- _What to work on_
Print all of the records below line for line, without changing a single character.

— Begin Input for this task —

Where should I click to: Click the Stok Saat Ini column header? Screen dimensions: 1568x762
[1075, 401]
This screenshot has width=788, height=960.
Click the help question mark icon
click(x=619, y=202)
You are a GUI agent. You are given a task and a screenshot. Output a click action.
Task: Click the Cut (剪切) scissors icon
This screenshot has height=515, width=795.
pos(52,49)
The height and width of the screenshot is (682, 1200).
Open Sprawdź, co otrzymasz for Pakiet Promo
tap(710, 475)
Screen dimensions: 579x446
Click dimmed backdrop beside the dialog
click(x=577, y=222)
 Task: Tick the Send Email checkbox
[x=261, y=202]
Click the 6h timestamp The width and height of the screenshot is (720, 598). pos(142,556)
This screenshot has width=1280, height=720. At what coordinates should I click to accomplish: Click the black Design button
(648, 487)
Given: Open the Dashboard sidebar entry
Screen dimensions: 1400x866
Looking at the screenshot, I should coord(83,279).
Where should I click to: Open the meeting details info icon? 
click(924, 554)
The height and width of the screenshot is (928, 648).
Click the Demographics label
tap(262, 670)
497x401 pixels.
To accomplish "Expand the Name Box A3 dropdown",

— End Input for this task —

- _Result_
Where should I click to: Click the Stok Saat Ini column header? Screen dimensions: 1568x762
[1075, 401]
This screenshot has width=788, height=960.
Click the help question mark icon
click(x=619, y=202)
You are a GUI agent. You are given a task and a screenshot. Output a click action.
Task: Click the Cut (剪切) scissors icon
This screenshot has height=515, width=795.
pos(52,49)
The height and width of the screenshot is (682, 1200).
Open Sprawdź, co otrzymasz for Pakiet Promo
tap(710, 475)
Screen dimensions: 579x446
Click dimmed backdrop beside the dialog
click(x=577, y=222)
 Task: Tick the Send Email checkbox
[x=261, y=202]
Click the 6h timestamp The width and height of the screenshot is (720, 598). pos(142,556)
This screenshot has width=1280, height=720. At what coordinates should I click to accomplish: Click the black Design button
(648, 487)
Given: Open the Dashboard sidebar entry
Screen dimensions: 1400x866
Looking at the screenshot, I should coord(83,279).
Where should I click to: Open the meeting details info icon? 
click(924, 554)
The height and width of the screenshot is (928, 648).
Click the Demographics label
tap(262, 670)
497x401 pixels.
To accomplish "Expand the Name Box A3 dropdown",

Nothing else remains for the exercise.